配当利回りはシーゲイトが0.37%と高い。
一方、WDCの株価上昇余地は大きい。
何が起きたか
AIブームで高容量HDDの需要が急増し、シーゲイト・テクノロジーとウエスタンデジタルの両社が恩恵を受けている。シーゲイトの株価は年初来207%高、WDCは172%高。
なぜ重要か
両社はデータセンター向けHDDで首位を争うが、戦略は異なる。シーゲイトは1台あたりの容量を増やすHAMR技術に注力し、WDCは帯域幅と省電力(約20%削減)を重視。投資家は成長性と配当の観点で比較できる。国内のデータセンター運用企業は、AI需要に伴う高容量HDDの調達先選定で、性能と電力効率の優先度を迫られる可能性がある。
注目点
アナリストは両社に「ストロング・バイ」を付与。WDCはターゲット価格の上昇余地が42%〜124%と大きい一方、シーゲイトは26人のアナリスト平均スコア4.73と高評価。最終判断は引き分け。

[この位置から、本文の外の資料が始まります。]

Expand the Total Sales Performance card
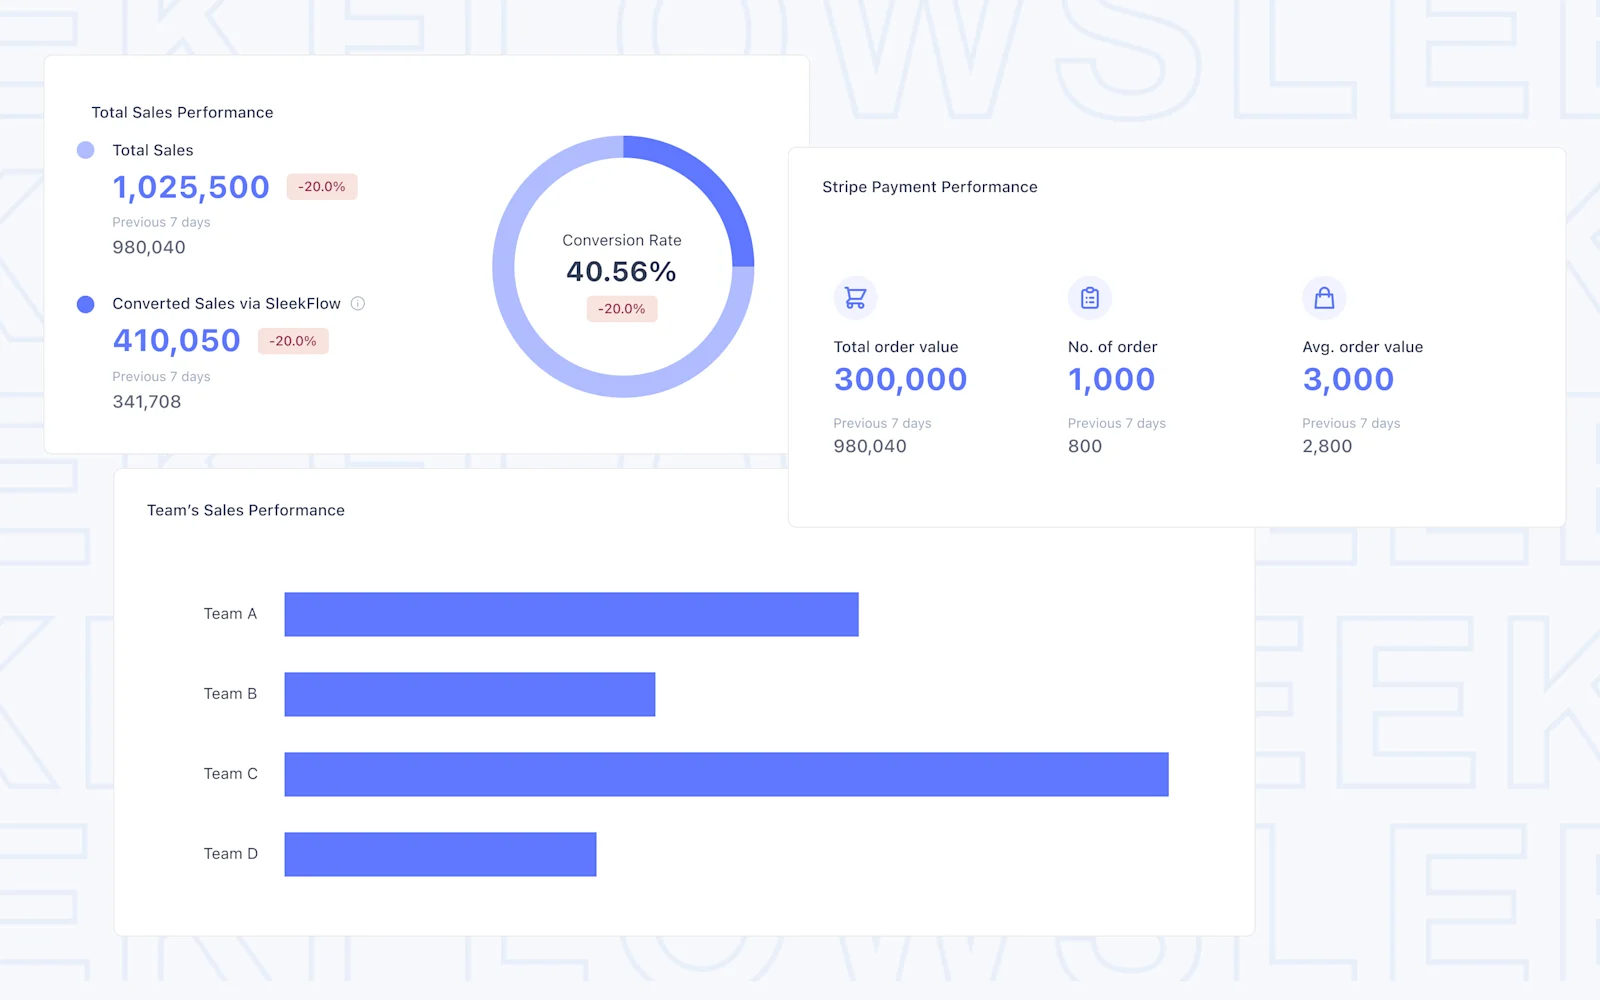Viewport: 1600px width, 1000px height. [183, 112]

AIの普及が半導体だけでなくストレージ需要も押し上げている。シーゲイトとWDCはともにデータセンター向けHDDで首位を争うが、技術戦略に差がある。シーゲイトはHAMR方式で44TBのドライブを実現し、将来的には100TBを目指す。WDCは40TBのePMRドライブに加え、帯域幅の拡大と消費電力20%削減を図る。直近決算ではシーゲイトが売上高成長率49%と利益率43%でやや優勢だが、WDCはバリュエーションが割安で株価上昇余地が大きい。アナリストは両社に強気だが、最終判断は引き分けとなる。